ASSIGNMENT: Retype exactly the span of lines below from the one with "This screenshot has width=653, height=399." through the one with "You are a computer-use agent.". Do not include pictures.

EXTRACTED MATERIAL:
################
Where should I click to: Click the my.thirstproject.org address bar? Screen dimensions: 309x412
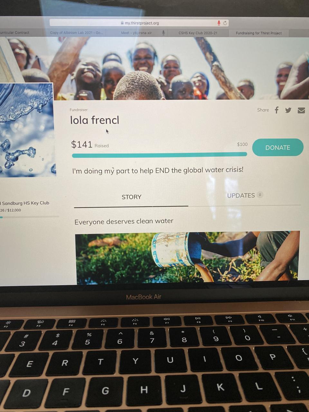pos(139,23)
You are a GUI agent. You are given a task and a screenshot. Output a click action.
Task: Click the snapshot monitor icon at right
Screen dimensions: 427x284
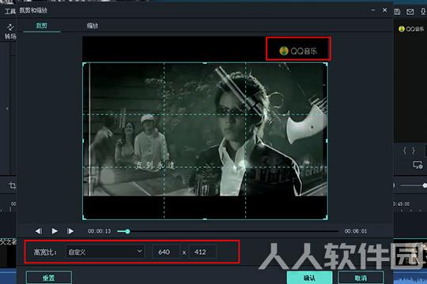tap(418, 165)
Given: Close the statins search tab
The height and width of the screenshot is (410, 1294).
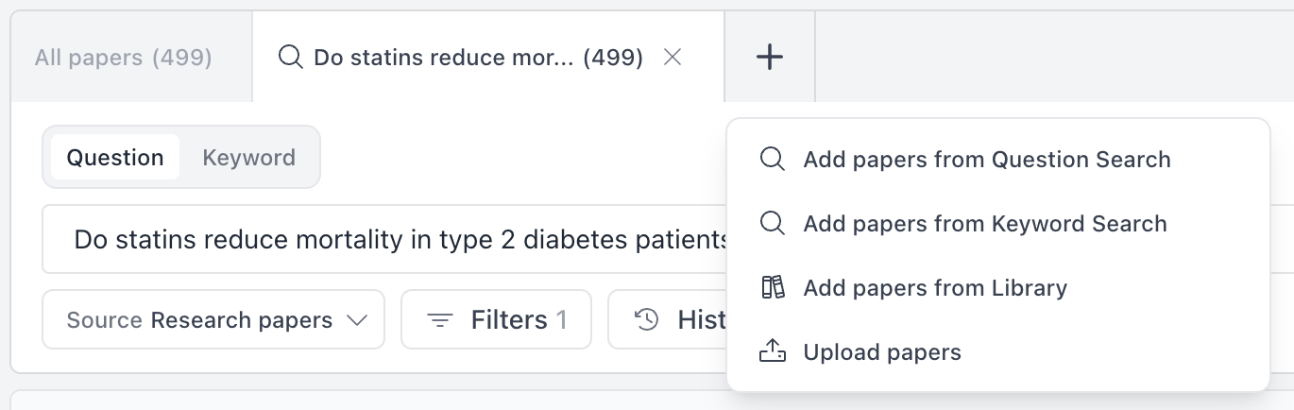Looking at the screenshot, I should tap(673, 58).
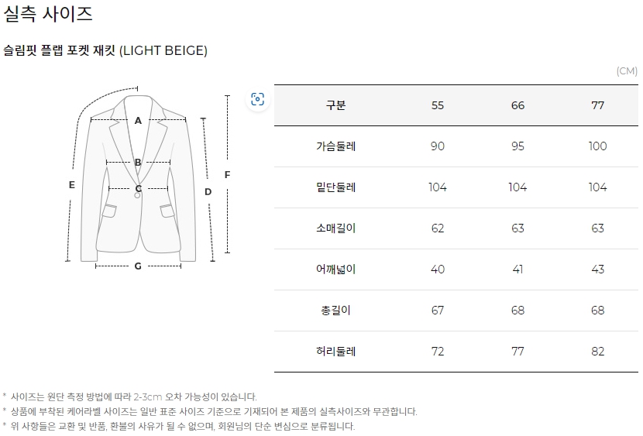Select the 66 size column header
The width and height of the screenshot is (643, 436).
tap(517, 105)
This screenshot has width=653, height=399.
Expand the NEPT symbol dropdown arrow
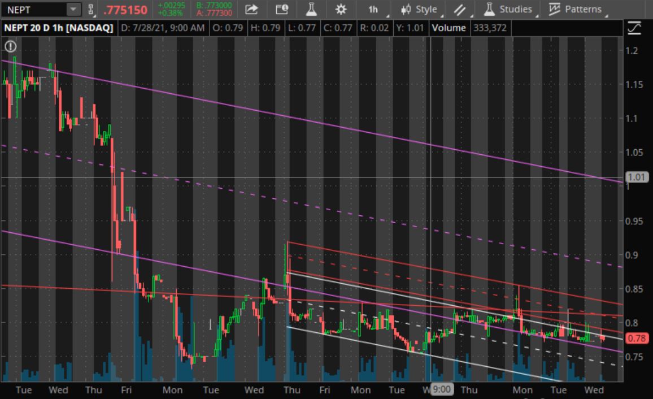coord(74,10)
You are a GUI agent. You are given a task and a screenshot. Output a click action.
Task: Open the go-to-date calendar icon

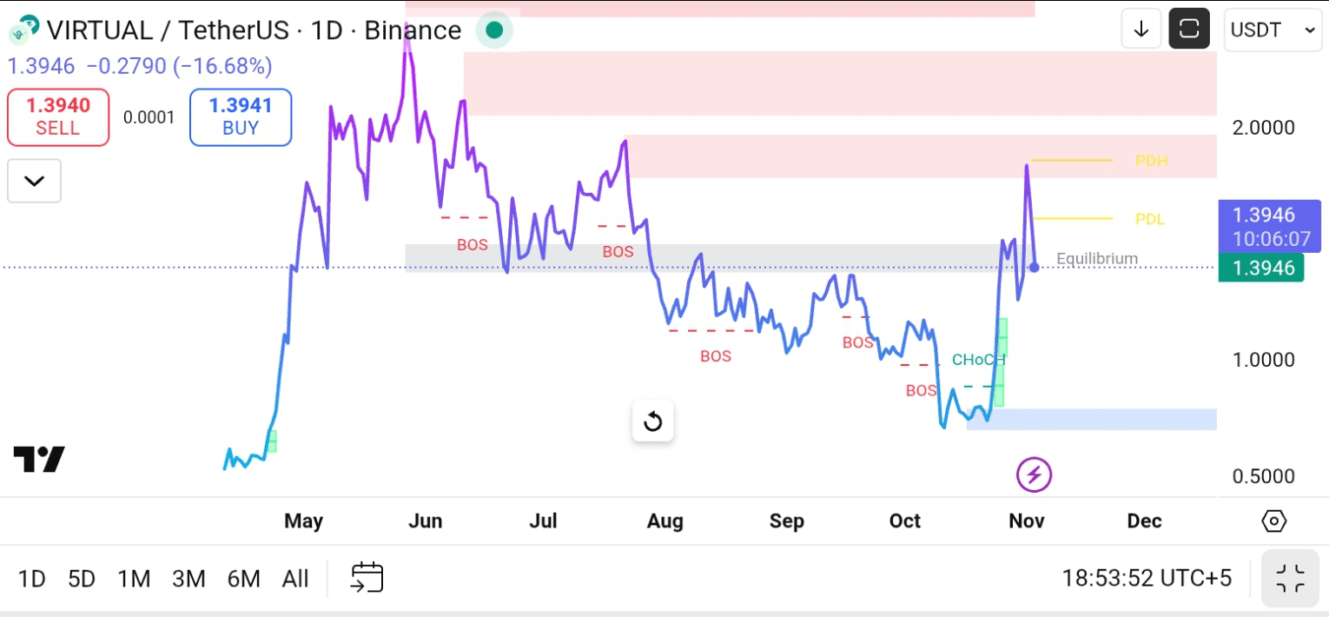(x=367, y=578)
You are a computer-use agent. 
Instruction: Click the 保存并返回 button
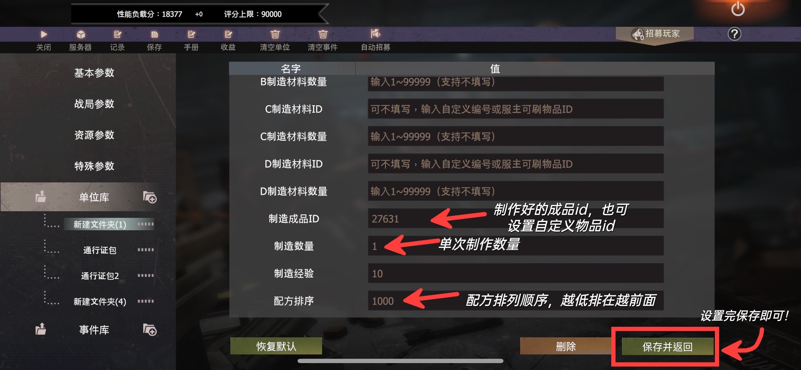[667, 346]
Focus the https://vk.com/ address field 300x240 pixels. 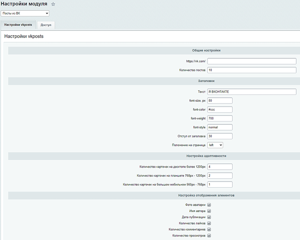pyautogui.click(x=252, y=61)
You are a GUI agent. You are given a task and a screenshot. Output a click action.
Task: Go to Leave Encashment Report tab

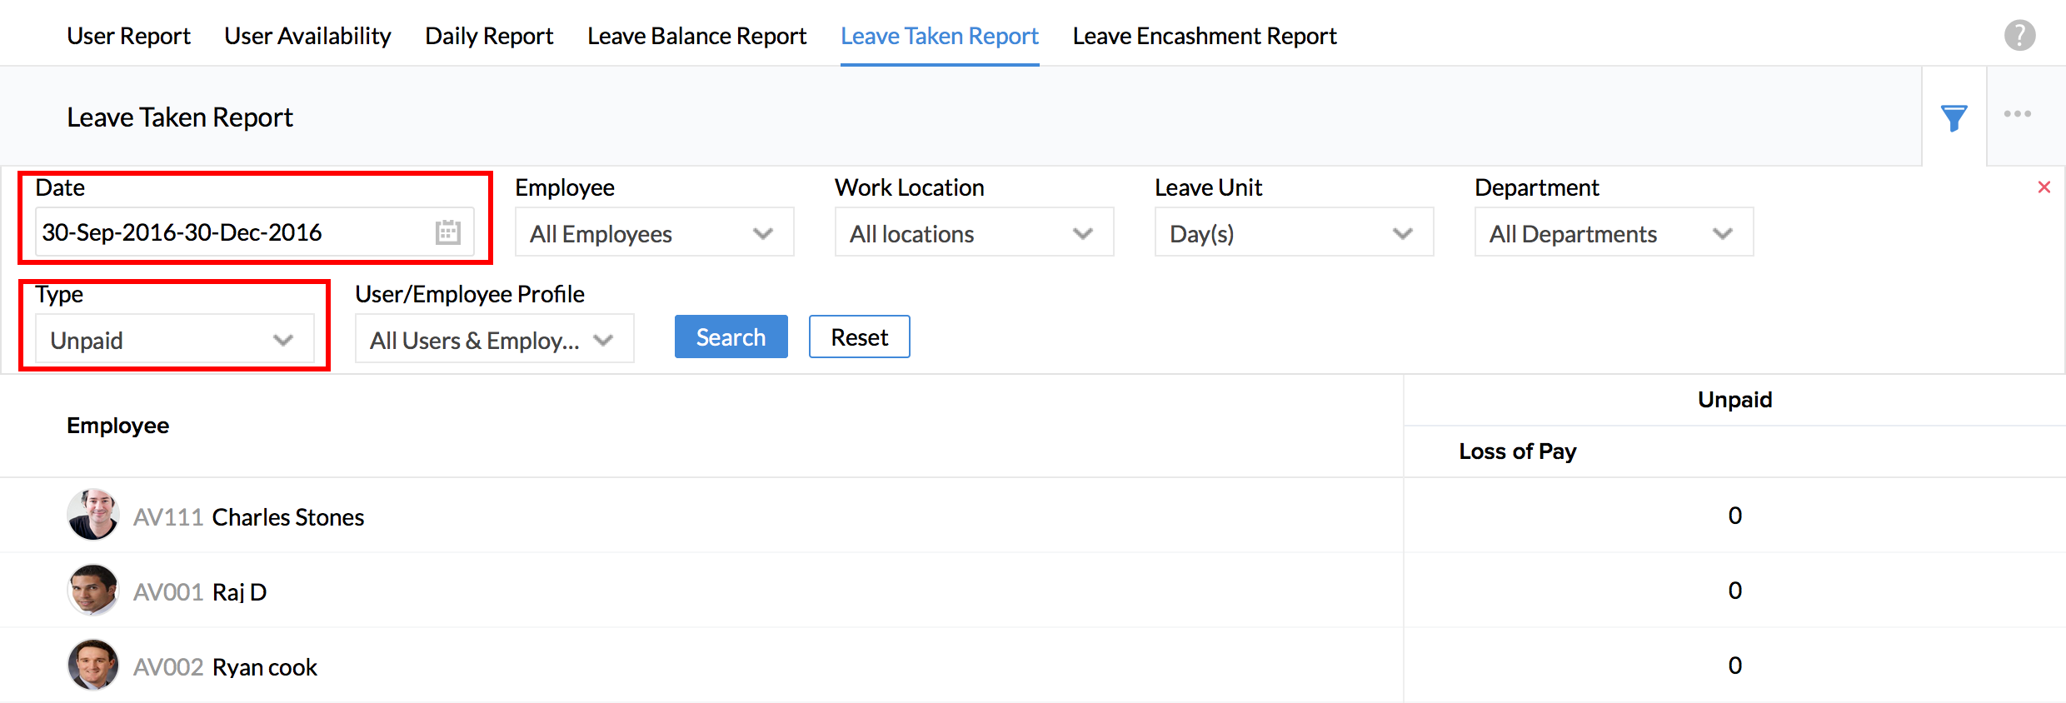[1204, 36]
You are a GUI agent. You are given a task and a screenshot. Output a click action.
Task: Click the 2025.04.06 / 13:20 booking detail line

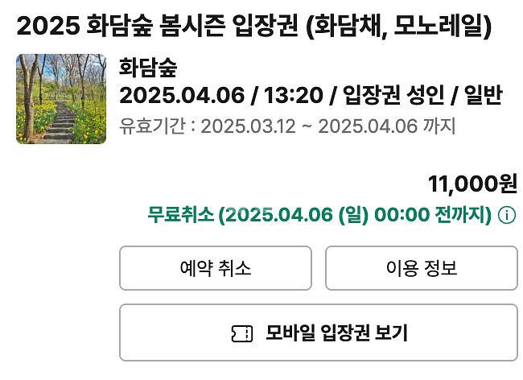[x=311, y=96]
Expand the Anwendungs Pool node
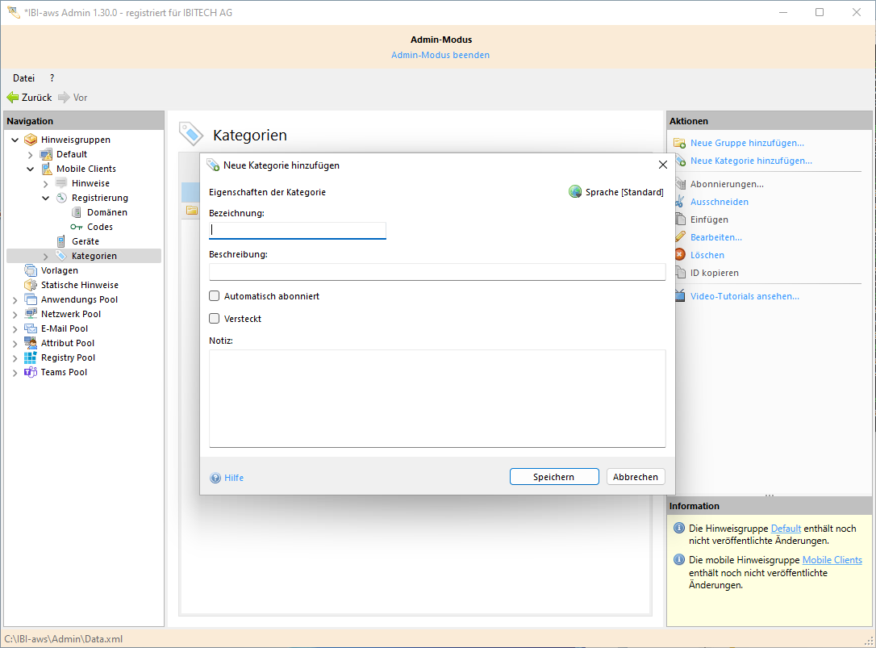This screenshot has width=876, height=648. [15, 299]
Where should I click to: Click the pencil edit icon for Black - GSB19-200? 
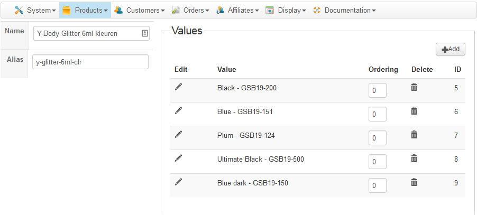(178, 87)
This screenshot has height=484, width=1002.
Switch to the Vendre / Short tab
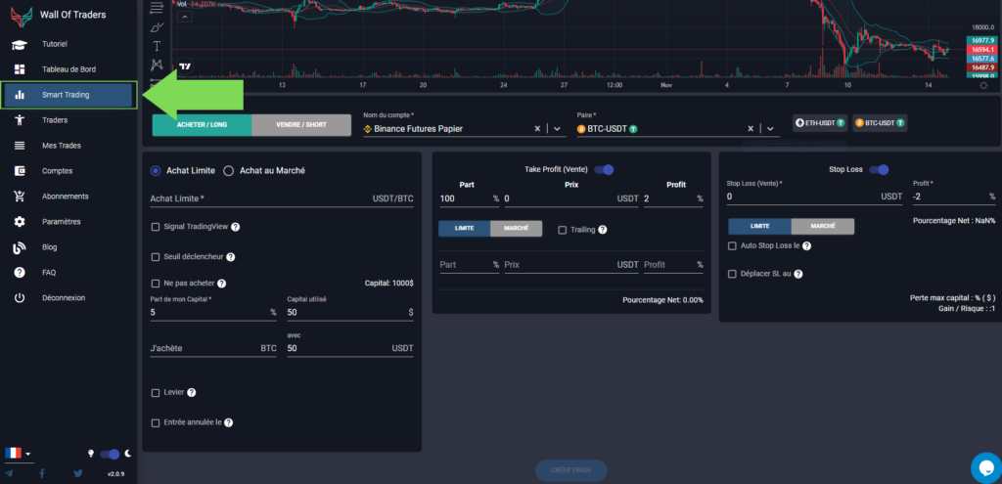pos(301,125)
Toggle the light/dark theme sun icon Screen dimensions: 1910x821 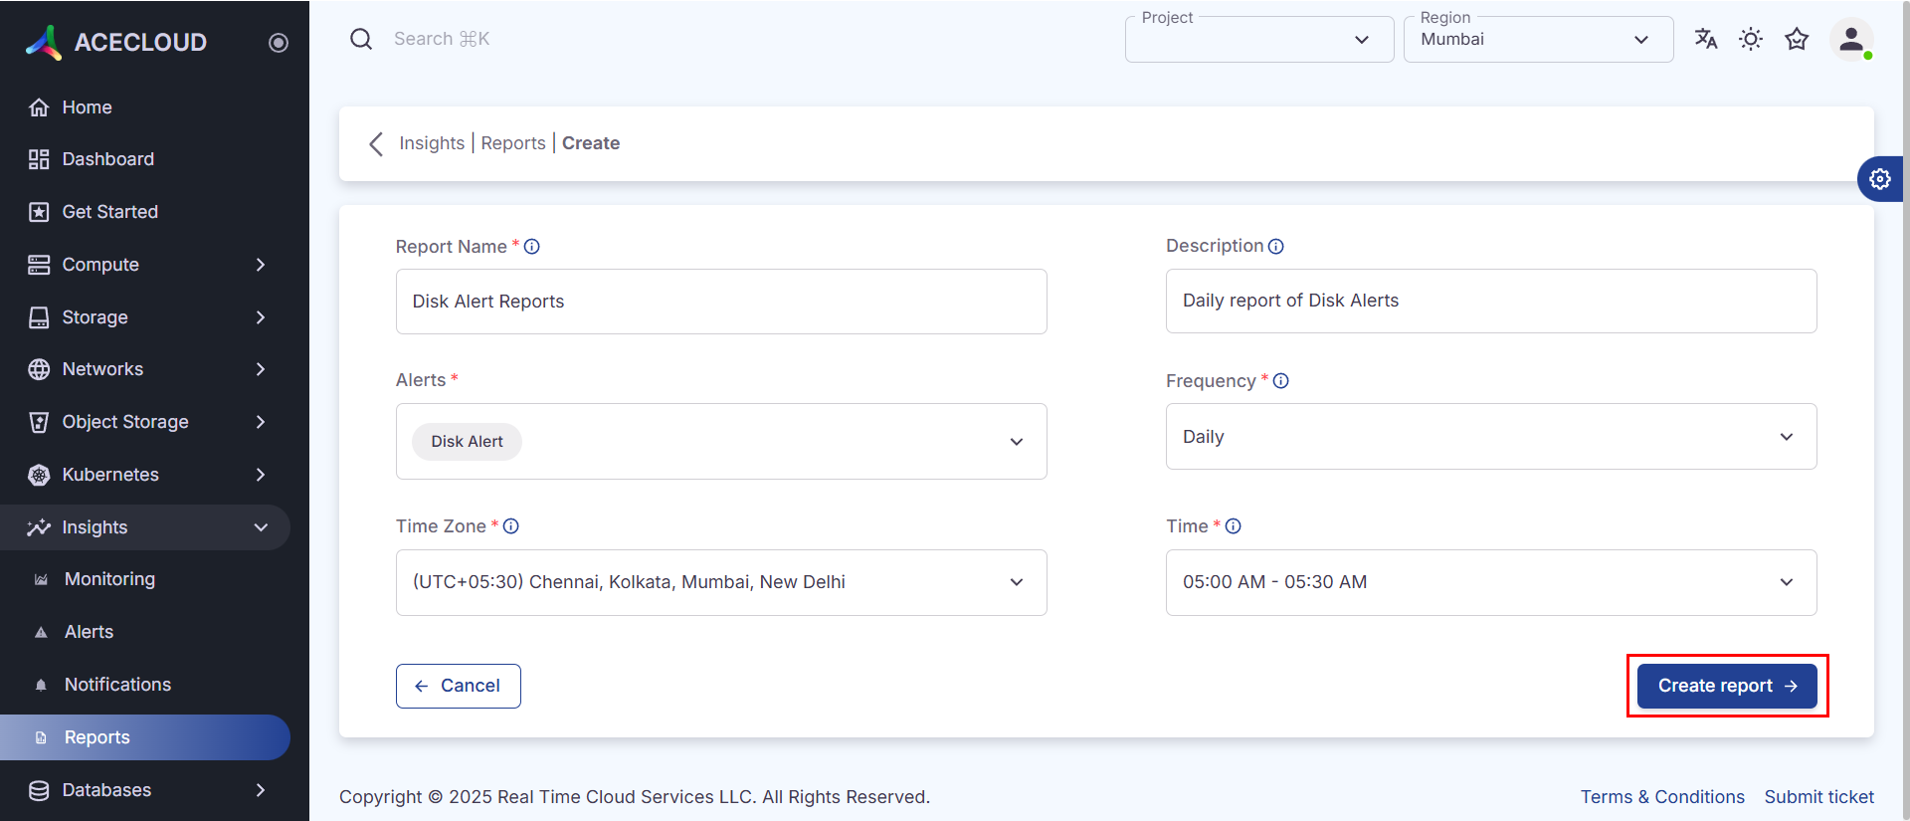[x=1751, y=39]
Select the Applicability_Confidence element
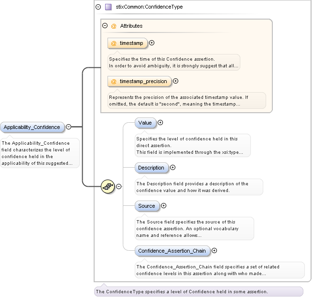Viewport: 312px width, 298px height. point(32,127)
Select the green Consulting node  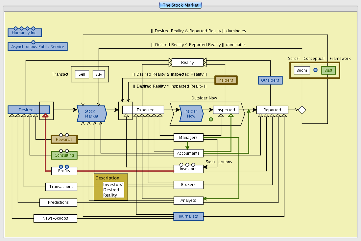64,155
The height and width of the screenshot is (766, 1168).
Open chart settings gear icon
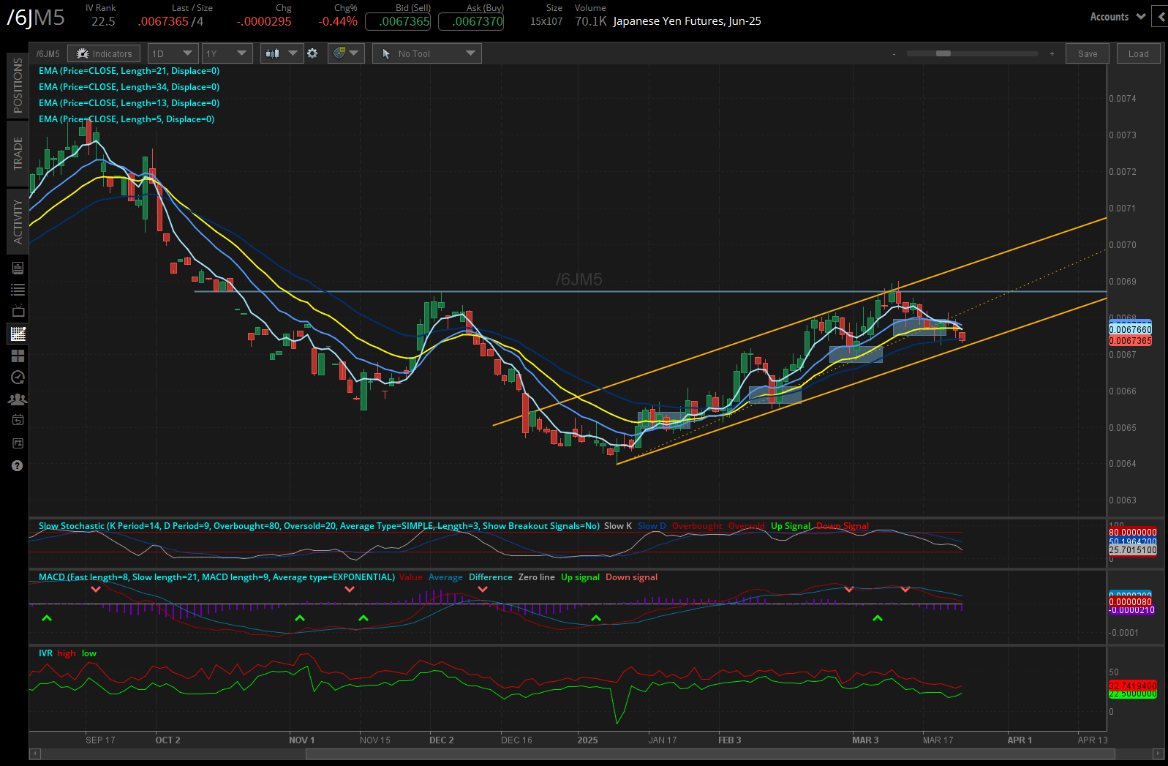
################
YOUR RESPONSE:
This screenshot has width=653, height=399.
Expand the NEPT symbol dropdown arrow
coord(74,10)
You are a GUI agent. You are given a task and a screenshot. Output a click action.
Task: Open the go-to-date calendar icon

(x=367, y=578)
You are a computer-use agent. 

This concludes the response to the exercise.